L’aspect le plus intéressant du tirage au sort en politique est sans contredit le fait qu’il représente une méthode égalitaire et neutre. En effet, quand on fait appel au tirage au sort, c’est qu’on accepte que chacun soit considéré l’égal de l’autre. Chaque personne jouit des mêmes chances d’accéder au pouvoir. L’auteur de La démocratie hasardeuse expose bien le pouvoir neutralisant du tirage au sort par rapport à l’élection traditionnelle dans le passage suivant:
Cependant, en poussant la réflexion, on peut aussi penser que certaines raisons pour lesquelles un électeur choisit un candidat ne devraient pas faire partie du processus électoral et corrompent la sélection. Par exemple, l’aspect physique d’une personne, ou encore son style vestimentaire, peut amener l’électeur à choisir ou à rejeter un candidat X, permettant ainsi à ce qui peut être considéré comme une raison non politique et donc non valable de déterminer l’issue du scrutin. À l’inverse, le sort neutralise le processus en évitant que les « mauvaises » raisons – et les bonnes – interviennent dans la sélection. Sur le plan institutionnel, le sort rend donc plus difficile, voire impossible la corruption du processus – tant que certaines règles de transparence sont suivies. [à la page 109]

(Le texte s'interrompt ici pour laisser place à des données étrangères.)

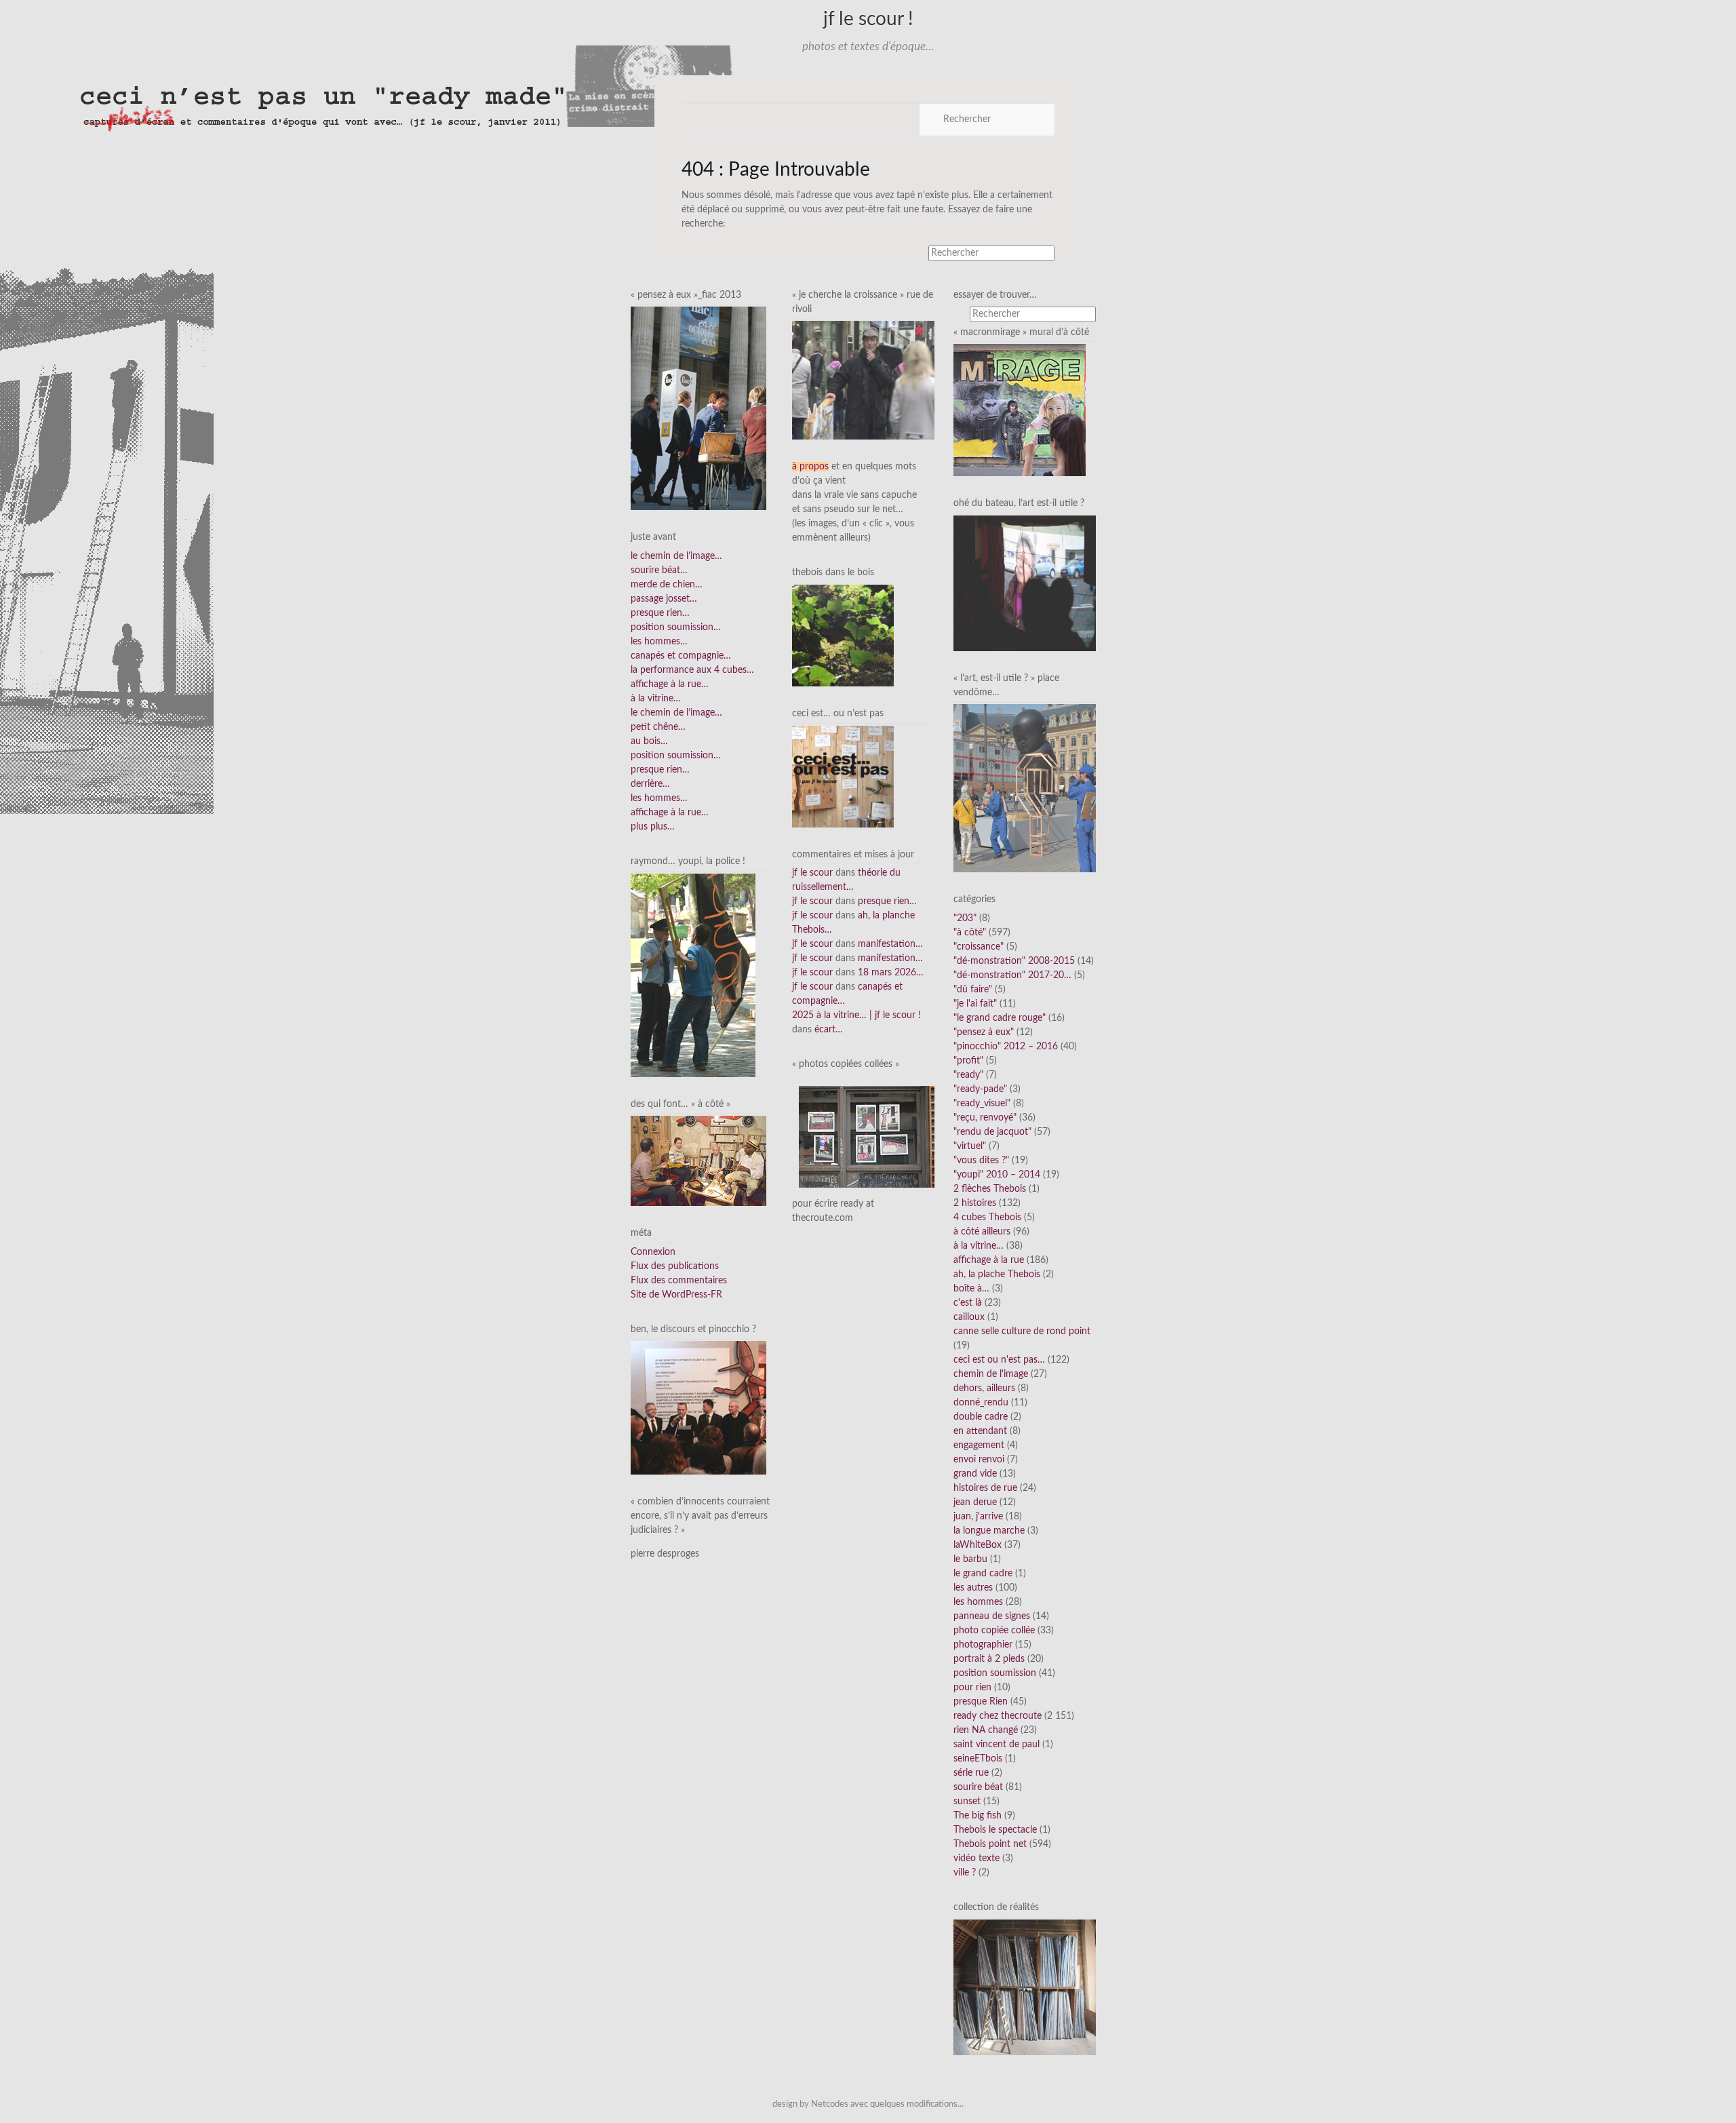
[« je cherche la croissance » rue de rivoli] (863, 380)
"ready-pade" (980, 1089)
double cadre (980, 1417)
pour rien (972, 1687)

Le tirage au sort en politique provient d’une pratique de gestion démocratique qui eut cours dans la Grèce et la Rome antiques. Il s’agit essentiellement de confier les charges publiques à des citoyens dont le nom est tiré au hasard. Certains mécanismes de formation et d’accompagnement doivent être mis en place afin de faciliter l’intégration des citoyens choisis dans leurs fonctions et d’assurer leur compétence et leur impartialité. Le tirage au sort a perduré à travers les époques et est encore utilisé dans certaines institutions, notamment pour la constitution des jurys en matière criminelle.
On pourrait aujourd’hui penser recourir au tirage au sort comme mode de détermination des titulaires de charges publiques dans plusieurs secteurs d’activités de nos sociétés. Dans le domaine municipal par exemple, une panoplie de services de première ligne pourrait bénéficier de l’apport de la sélection aléatoire comme mode d’identification des intervenants. Prenons le cas des sports et des loisirs. Il serait intéressant de mettre en place des groupes de citoyens, pigés au hasard, qui pourraient être consultés quand il s’agit de déterminer quelles installations de loisirs répondent le mieux aux besoins de la population. Pourquoi ne pas utiliser un jury citoyen avant d’élaborer les plans de construction d’une nouvelle piscine ou d’un nouvel aréna ? Je suis certain que ces groupes de citoyens seraient en mesure de proposer des idées auxquelles ni les élus ni les fonctionnaires n’auraient pensé.
En terminant, la lecture de l’ouvrage de Hugo Bonin La démocratie hasardeuse m’a permis de m’ouvrir les yeux sur une nouvelle forme de participation citoyenne en politique, soit l’utilisation du tirage au sort. Pour toutes les raisons énumérées dans le texte, je pense que le tirage au sort en politique offre de belles opportunités afin d’intéresser l’ensemble des citoyens au monde de la politique. Surtout, cette nouvelle forme de participation permettrait à la société de profiter de sa plus grande force, c’est-à-dire de la diversité des gens qui la composent.